[Start of section]

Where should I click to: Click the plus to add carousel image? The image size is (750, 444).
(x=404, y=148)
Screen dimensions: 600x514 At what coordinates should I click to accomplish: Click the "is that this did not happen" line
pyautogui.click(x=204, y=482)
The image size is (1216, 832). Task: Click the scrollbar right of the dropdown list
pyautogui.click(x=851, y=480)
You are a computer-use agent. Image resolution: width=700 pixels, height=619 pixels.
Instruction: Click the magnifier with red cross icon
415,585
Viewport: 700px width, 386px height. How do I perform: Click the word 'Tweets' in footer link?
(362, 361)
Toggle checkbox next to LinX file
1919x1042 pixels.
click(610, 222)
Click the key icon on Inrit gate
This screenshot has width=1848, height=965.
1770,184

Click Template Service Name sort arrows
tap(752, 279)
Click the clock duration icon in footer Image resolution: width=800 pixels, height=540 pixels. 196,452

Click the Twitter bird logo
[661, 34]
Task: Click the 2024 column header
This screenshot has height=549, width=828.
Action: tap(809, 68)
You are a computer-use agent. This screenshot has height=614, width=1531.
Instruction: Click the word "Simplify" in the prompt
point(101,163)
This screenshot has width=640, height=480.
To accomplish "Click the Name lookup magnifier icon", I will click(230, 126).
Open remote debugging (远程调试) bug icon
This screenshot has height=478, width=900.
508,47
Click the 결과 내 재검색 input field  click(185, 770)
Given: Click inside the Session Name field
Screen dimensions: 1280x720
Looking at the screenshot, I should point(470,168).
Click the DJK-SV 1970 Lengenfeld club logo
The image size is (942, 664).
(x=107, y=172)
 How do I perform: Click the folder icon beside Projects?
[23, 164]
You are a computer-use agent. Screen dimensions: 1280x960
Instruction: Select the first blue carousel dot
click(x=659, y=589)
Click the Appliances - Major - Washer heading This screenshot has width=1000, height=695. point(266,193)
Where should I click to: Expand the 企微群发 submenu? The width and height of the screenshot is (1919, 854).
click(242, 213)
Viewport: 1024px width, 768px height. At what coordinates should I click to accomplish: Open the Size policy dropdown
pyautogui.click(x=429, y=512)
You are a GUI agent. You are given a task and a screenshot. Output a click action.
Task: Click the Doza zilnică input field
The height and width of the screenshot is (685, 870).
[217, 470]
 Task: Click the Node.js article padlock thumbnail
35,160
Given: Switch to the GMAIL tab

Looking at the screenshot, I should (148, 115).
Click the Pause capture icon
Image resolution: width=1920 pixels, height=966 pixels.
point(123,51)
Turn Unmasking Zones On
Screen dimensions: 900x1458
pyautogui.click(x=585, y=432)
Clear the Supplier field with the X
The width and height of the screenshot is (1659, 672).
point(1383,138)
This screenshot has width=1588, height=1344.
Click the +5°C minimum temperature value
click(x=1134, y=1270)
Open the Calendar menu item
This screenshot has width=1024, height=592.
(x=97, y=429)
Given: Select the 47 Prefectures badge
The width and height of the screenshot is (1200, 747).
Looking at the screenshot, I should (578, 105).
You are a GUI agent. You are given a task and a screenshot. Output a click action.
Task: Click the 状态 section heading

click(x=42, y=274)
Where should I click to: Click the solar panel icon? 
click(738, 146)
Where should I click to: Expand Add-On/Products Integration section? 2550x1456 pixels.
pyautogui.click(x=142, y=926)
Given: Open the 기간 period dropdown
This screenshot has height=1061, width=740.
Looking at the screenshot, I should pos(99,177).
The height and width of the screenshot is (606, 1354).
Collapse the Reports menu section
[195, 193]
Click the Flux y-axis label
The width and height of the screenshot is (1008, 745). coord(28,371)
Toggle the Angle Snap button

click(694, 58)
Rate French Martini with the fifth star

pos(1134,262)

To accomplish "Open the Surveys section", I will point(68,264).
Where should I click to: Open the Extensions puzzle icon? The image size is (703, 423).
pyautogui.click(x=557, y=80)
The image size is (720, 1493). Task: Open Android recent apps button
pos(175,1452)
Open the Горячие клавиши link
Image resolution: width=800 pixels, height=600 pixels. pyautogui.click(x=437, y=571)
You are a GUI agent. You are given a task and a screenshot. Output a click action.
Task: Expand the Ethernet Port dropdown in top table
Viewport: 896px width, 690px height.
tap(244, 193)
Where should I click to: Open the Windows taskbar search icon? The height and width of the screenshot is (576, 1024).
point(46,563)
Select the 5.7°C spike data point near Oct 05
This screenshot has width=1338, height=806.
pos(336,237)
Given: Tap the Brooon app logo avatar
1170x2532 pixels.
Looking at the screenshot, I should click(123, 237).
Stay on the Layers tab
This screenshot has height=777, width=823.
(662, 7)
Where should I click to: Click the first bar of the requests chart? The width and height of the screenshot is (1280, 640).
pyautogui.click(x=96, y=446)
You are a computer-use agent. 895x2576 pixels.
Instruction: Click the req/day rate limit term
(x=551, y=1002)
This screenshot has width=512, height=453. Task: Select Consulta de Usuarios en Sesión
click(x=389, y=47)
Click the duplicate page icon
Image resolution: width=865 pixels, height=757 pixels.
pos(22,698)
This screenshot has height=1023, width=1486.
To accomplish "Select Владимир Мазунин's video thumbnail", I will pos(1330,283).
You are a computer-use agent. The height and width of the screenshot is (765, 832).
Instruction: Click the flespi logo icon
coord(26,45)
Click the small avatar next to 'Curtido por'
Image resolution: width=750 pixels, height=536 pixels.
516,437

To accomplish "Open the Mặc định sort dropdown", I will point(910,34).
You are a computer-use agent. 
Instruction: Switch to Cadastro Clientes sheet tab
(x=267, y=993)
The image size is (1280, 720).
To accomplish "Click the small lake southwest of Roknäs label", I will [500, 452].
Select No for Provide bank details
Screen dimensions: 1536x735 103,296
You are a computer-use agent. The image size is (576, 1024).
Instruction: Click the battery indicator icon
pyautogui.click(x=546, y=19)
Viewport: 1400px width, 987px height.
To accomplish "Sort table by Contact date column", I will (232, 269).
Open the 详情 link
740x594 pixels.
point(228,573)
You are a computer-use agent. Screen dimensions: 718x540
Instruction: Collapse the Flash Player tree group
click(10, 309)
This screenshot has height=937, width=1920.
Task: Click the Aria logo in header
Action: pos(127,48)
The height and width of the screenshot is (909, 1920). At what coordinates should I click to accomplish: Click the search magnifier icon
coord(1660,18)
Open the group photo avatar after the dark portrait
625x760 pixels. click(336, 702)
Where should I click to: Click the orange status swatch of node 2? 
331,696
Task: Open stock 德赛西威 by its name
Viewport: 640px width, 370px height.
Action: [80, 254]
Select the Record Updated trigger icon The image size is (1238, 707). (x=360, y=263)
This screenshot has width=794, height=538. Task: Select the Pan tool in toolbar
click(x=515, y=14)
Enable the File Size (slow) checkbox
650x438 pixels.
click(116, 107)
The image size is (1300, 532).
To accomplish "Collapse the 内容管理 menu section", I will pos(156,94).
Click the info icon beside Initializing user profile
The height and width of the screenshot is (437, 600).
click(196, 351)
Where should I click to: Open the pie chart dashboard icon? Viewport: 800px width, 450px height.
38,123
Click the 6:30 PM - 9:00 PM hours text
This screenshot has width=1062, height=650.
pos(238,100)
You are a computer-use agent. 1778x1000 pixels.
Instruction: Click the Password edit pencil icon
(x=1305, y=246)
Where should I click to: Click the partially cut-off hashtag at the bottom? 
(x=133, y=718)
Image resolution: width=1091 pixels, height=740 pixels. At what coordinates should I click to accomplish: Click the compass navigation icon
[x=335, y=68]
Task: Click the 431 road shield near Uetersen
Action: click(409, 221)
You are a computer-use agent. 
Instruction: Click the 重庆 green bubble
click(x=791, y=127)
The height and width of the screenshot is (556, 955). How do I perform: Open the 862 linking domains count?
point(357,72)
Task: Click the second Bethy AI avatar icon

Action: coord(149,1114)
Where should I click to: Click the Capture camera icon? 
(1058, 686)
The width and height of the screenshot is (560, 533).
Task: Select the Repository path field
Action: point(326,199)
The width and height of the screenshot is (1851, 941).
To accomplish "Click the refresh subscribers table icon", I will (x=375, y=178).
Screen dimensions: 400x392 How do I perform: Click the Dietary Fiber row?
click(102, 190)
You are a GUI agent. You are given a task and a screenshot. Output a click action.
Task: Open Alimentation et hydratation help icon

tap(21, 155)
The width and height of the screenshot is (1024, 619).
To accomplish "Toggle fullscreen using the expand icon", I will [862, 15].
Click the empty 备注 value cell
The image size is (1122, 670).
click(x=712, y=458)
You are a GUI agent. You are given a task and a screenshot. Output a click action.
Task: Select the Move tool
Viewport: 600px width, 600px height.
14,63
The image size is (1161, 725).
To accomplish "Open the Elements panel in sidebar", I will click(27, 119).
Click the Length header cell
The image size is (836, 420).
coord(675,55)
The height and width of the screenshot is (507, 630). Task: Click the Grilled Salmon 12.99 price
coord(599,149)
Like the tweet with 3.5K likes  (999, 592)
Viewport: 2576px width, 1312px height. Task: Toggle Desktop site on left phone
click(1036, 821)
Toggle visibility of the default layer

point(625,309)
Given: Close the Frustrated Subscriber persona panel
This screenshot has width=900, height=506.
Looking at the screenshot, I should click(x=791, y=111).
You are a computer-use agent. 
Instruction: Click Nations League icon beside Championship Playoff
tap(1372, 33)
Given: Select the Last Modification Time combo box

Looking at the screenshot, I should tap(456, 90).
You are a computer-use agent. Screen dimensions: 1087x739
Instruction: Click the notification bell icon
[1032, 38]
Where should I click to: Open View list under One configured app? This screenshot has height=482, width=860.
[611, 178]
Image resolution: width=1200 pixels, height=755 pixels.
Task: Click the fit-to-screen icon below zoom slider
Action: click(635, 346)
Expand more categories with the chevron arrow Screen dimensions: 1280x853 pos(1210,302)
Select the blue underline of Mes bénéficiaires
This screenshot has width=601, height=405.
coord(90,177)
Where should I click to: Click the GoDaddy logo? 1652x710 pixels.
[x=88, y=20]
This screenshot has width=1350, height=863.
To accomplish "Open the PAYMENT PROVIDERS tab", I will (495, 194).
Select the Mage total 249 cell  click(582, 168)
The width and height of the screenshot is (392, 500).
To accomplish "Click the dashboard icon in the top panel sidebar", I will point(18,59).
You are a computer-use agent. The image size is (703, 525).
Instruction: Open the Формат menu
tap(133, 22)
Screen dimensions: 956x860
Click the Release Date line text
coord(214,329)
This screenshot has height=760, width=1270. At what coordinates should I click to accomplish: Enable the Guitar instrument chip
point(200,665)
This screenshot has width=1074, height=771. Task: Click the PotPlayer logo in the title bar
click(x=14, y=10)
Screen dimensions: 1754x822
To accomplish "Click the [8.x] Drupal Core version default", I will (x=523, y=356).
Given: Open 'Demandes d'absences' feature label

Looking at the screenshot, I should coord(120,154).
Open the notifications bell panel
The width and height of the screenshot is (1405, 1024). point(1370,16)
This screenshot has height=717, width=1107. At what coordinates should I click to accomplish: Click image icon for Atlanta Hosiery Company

[End of section]

# What this task involves
Repeat word for word every line from the start of the entries to the line holding "Given: Click inside the Session Name field", inclusive, and nothing else.

# Finished exercise
Where should I click to: Click the plus to add carousel image? The image size is (750, 444).
(x=404, y=148)
Screen dimensions: 600x514 At what coordinates should I click to accomplish: Click the "is that this did not happen" line
pyautogui.click(x=204, y=482)
The image size is (1216, 832). Task: Click the scrollbar right of the dropdown list
pyautogui.click(x=851, y=480)
You are a computer-use agent. Image resolution: width=700 pixels, height=619 pixels.
Instruction: Click the magnifier with red cross icon
415,585
Viewport: 700px width, 386px height. How do I perform: Click the word 'Tweets' in footer link?
(362, 361)
Toggle checkbox next to LinX file
1919x1042 pixels.
click(610, 222)
Click the key icon on Inrit gate
This screenshot has width=1848, height=965.
1770,184

Click Template Service Name sort arrows
tap(752, 279)
Click the clock duration icon in footer Image resolution: width=800 pixels, height=540 pixels. 196,452

Click the Twitter bird logo
[661, 34]
Task: Click the 2024 column header
This screenshot has height=549, width=828.
Action: tap(809, 68)
You are a computer-use agent. This screenshot has height=614, width=1531.
Instruction: Click the word "Simplify" in the prompt
point(101,163)
This screenshot has width=640, height=480.
To accomplish "Click the Name lookup magnifier icon", I will click(230, 126).
Open remote debugging (远程调试) bug icon
This screenshot has height=478, width=900.
508,47
Click the 결과 내 재검색 input field  click(185, 770)
Given: Click inside the Session Name field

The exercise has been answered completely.